BEGIN PROVIDED RECORDS
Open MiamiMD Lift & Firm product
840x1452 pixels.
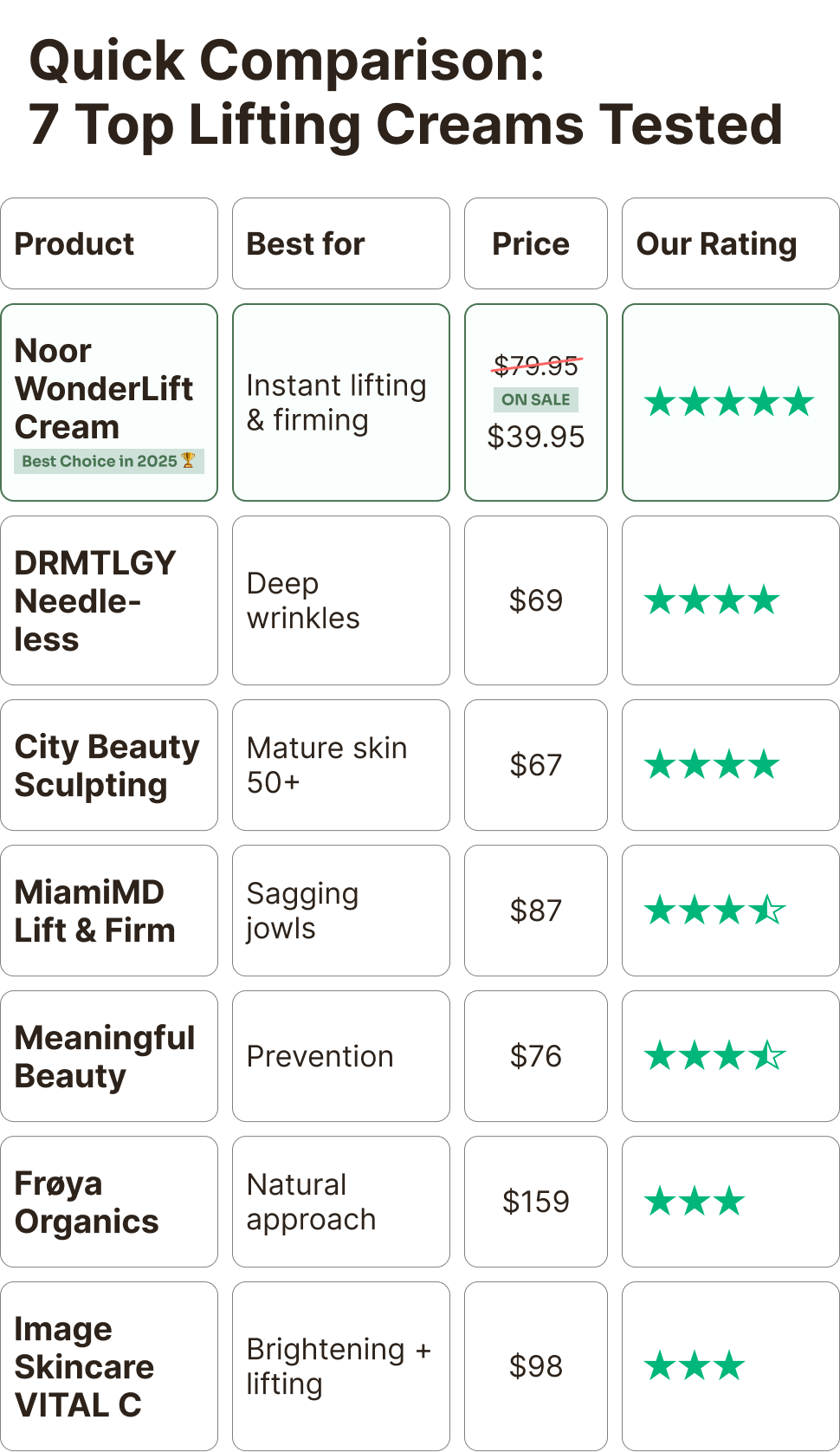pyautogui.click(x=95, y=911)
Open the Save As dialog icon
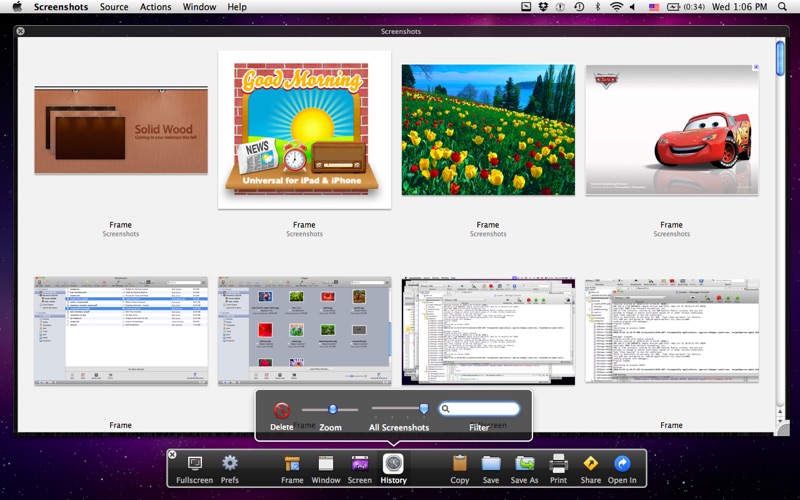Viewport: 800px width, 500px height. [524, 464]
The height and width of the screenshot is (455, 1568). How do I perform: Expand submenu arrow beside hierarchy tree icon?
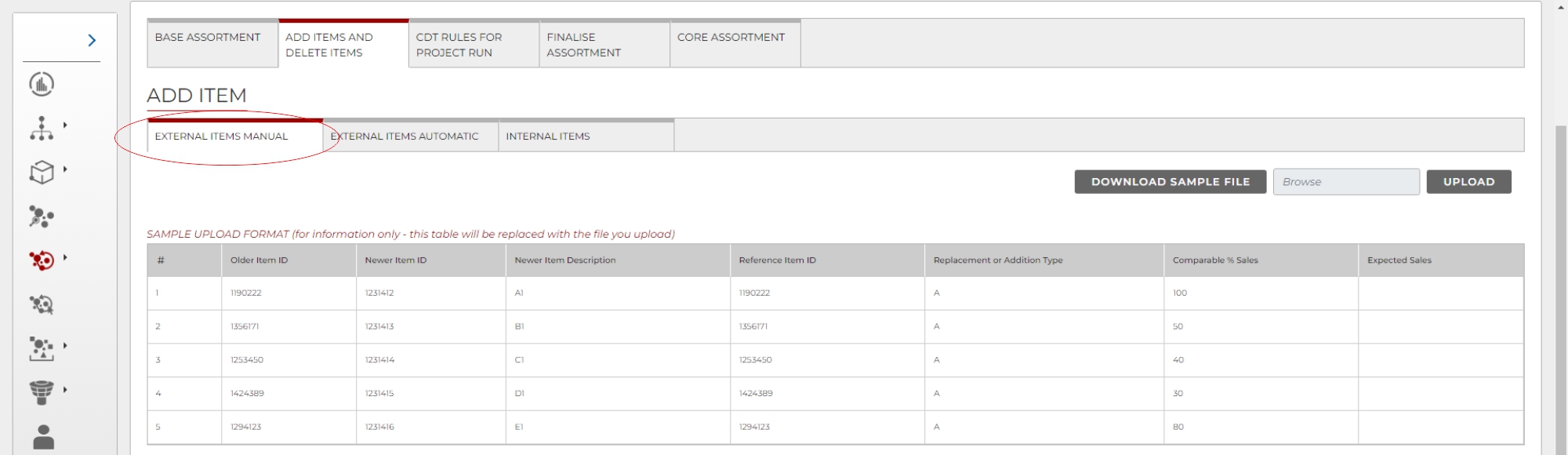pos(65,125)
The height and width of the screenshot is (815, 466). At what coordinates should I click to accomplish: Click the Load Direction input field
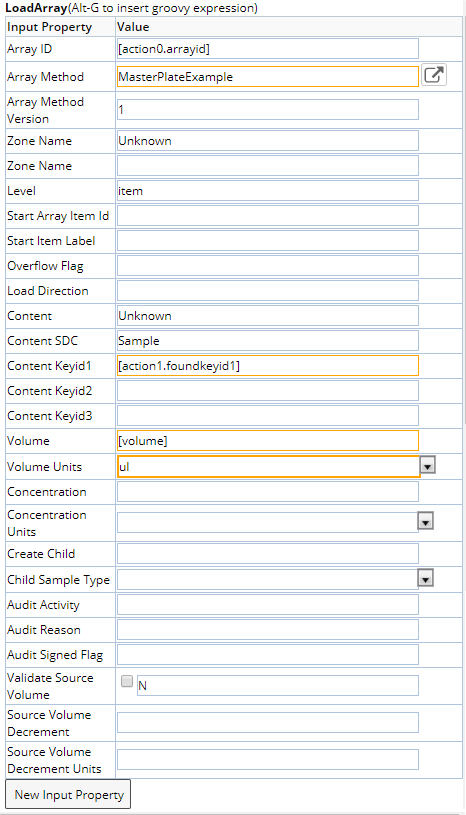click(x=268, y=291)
END PROVIDED RECORDS
* [WHAT TO PRODUCE]: Reproduce the data above line for line, excluding every picture.

* [EXERCISE RESULT]:
Open MiamiMD Lift & Firm product
840x1452 pixels.
pyautogui.click(x=95, y=911)
Open the Save As dialog icon
Viewport: 800px width, 500px height. [524, 464]
The height and width of the screenshot is (455, 1568). How do I perform: Expand submenu arrow beside hierarchy tree icon?
pos(65,125)
The height and width of the screenshot is (815, 466). At what coordinates should I click to accomplish: Click the Load Direction input field
click(x=268, y=291)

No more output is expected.